# What is needed:
Your answer must consist of every line from the data below that includes the word "Image".

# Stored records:
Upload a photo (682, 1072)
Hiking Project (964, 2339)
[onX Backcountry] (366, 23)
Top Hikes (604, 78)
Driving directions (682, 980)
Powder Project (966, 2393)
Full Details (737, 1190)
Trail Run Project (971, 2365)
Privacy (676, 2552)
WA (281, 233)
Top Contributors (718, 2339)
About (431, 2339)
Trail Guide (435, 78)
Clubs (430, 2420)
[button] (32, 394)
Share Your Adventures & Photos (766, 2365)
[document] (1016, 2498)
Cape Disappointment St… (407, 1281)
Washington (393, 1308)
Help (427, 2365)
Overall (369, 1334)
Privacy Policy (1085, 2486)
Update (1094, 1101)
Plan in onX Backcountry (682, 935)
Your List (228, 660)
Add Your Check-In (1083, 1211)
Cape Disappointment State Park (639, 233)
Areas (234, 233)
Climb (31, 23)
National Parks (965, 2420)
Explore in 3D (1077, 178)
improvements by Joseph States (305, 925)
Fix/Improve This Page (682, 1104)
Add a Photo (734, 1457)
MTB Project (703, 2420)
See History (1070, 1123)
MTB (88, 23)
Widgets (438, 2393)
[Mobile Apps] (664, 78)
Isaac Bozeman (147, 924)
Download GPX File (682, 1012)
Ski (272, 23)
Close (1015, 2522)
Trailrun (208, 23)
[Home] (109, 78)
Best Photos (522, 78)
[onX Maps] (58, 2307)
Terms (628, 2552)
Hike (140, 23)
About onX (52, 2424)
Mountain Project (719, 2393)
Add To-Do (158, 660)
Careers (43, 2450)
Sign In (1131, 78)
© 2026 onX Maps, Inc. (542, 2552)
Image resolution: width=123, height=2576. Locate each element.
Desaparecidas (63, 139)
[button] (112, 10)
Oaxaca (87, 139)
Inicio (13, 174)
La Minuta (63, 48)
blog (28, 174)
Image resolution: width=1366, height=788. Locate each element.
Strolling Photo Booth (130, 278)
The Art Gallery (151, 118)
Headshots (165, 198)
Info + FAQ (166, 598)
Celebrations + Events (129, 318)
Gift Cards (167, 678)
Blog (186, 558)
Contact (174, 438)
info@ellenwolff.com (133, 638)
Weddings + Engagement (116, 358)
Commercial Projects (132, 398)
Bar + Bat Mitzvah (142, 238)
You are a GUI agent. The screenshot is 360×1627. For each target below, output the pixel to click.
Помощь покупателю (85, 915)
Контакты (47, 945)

# Finished exercise:
Image resolution: width=123, height=2576. Locate each element.
Image resolution: width=1366, height=788. Locate each element.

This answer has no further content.